Emin Çölaşan hakkında aykırı bir görüş
 

20 yıl kadar bir süre Hürriyet Gazetesinde köşe yazarlığı yapan Emin Çölaşan’ın –kibar bir tabir ile- gazetedeki görevine son verildi. AKP hükümetinin en sert muhaliflerinden birisi olan Çölaşan’a yönelik bu operasyon, basın ve fikir özgürlüğü kapsamında, muhalif bir sesin susturulması olarak değerlendirildi.

Eğer bu, perde arkasında iktidar partisinden medya grubuna yönelik bir baskı ve bu baskı sonucu oluşan bir operasyonsa gerçek anlamda bir basın özgürlüğü problemi ile karşı karşıya kaldığımız doğrudur. Ancak olaya iki açıdan bakma eğilimindeyim; Birincisi olayın geçtiği günden bu yana, olayın içyüzüne ait muhtelif yerlerden edindiğim bilgiler, bir diğeri ise Emin Çölaşan’ın muhalif kimliğinin niteliği, düzeyi ve içeriği.

AKP’de Emin Çölaşan’a ait bir rahatsızlığın olmadığı elbette söylenemez. Ancak onun kovulmasına doğrudan bir etki, komut ve yönlendirme olduğuna dair bir işaret yok. Aksi yönde Fatih Altaylı’nın, -zannedersem kendi haber portalında- yazdığı yazıda, Aydın Doğan’ın (ki Hürriyet'te beraber çalışmışlardı) iktidar partisinin isteği doğrultusunda bir yazarı görevden almayacağını şu sözlerle ifade etti; “Komplo teorisyenleri bu kovulma ile AKP arasında bir bağ kurmaya çalışacaklardır. Bence böyle bir bağ yok. AKP elbette Çölaşan’ın kovulmasına memnun olmuştur, ama Aydın Doğan bir siyasi parti lideri istedi diye yazar kovmaz. Tam aksine o yazarın varlığını bir denge unsuru olarak kullanır. Aydın Bey, bir yazarı artık işine yaramadığına inandığı zaman kovar.”

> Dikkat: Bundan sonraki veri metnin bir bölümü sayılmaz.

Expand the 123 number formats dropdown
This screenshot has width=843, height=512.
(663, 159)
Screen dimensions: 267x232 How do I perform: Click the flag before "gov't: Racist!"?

Açıkçası bünyesinde, Bekir Coşkun, Oktay Ekşi, Özdemir İnce, gibi sert muhalif yazarlar barındıran, üstüne üstlük, Yılmaz Özdil gibi bir başka sivri (şimdi "kalem" diyeceğimi zannediyorsunuz ama ben burada sıfatı yazarın zihin yapısındaki köşelerin şekli babında kullanmak istiyorum) görüşlü yazarı işbaşına getiren bir gazetenin, Emin Çölaşan’ı iktidar partisi istedi diye görevden uzaklaştırması çokta akla yatkın değil zaten. Bu noktada, AKP’de bir memnuniyetten bahsedilse bile kişisel görüşüm, bu olayda iktidarla medya arasında bir dayatmanın gerçekleşmediğidir.

Ancak bu ne AKP’nin bu yönde bir baskı yapmayacağı, ne de medya patronlarının bu yönde bir baskıya direnebilecekleri anlamına gelmez. Bunun birçok örneği de yaşanmıştır zaten. Son Sabah Gazetesi operasyonunda bu etki kısmende gözüktü.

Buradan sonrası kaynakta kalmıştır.